- [Required action]: Gather the lines below that include the string "Aparatura", copying each in full.

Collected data
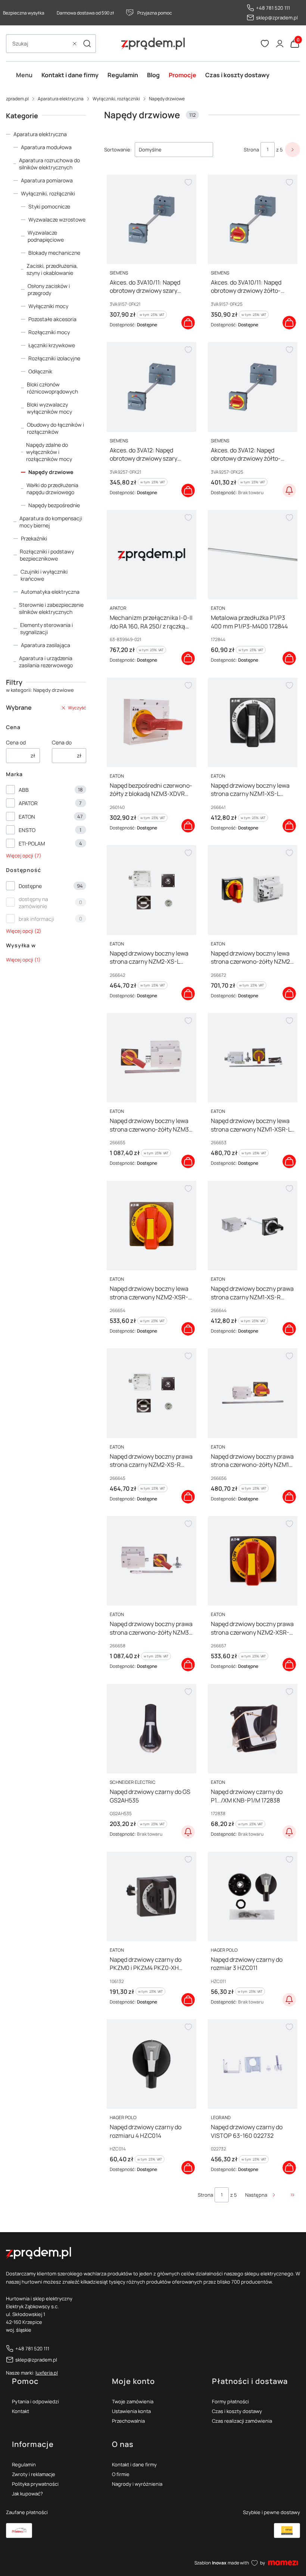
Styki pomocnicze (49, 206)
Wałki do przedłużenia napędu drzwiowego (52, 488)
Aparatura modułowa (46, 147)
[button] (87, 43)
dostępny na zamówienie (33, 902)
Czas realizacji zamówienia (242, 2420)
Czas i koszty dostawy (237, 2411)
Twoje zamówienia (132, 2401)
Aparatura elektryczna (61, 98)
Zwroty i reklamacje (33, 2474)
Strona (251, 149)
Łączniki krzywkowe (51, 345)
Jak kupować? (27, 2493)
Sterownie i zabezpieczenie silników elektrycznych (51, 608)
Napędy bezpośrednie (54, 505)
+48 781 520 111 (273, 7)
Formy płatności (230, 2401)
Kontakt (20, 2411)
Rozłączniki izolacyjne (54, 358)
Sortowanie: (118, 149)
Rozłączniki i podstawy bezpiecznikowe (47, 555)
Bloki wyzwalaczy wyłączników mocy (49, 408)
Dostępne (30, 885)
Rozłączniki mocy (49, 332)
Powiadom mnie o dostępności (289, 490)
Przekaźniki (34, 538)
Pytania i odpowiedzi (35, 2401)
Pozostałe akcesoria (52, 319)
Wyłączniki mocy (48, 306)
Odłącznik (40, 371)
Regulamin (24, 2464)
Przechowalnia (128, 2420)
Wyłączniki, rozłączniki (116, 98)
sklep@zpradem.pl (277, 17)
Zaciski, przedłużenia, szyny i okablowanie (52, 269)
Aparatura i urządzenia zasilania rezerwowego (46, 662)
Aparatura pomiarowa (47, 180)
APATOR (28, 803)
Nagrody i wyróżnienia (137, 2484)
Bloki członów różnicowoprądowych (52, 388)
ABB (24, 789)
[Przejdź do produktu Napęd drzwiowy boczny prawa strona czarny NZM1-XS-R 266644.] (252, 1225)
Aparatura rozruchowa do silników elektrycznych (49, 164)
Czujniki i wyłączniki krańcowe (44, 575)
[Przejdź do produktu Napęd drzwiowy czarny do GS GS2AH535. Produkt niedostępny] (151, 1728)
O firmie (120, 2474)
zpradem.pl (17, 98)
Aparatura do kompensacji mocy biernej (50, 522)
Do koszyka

- [Response to the exercise]:
Aparatura modułowa (46, 147)
Aparatura elektryczna (61, 98)
Aparatura i urządzenia zasilania rezerwowego (46, 662)
Aparatura pomiarowa (47, 180)
Aparatura rozruchowa do silników elektrycznych (49, 164)
Aparatura do kompensacji mocy biernej (50, 522)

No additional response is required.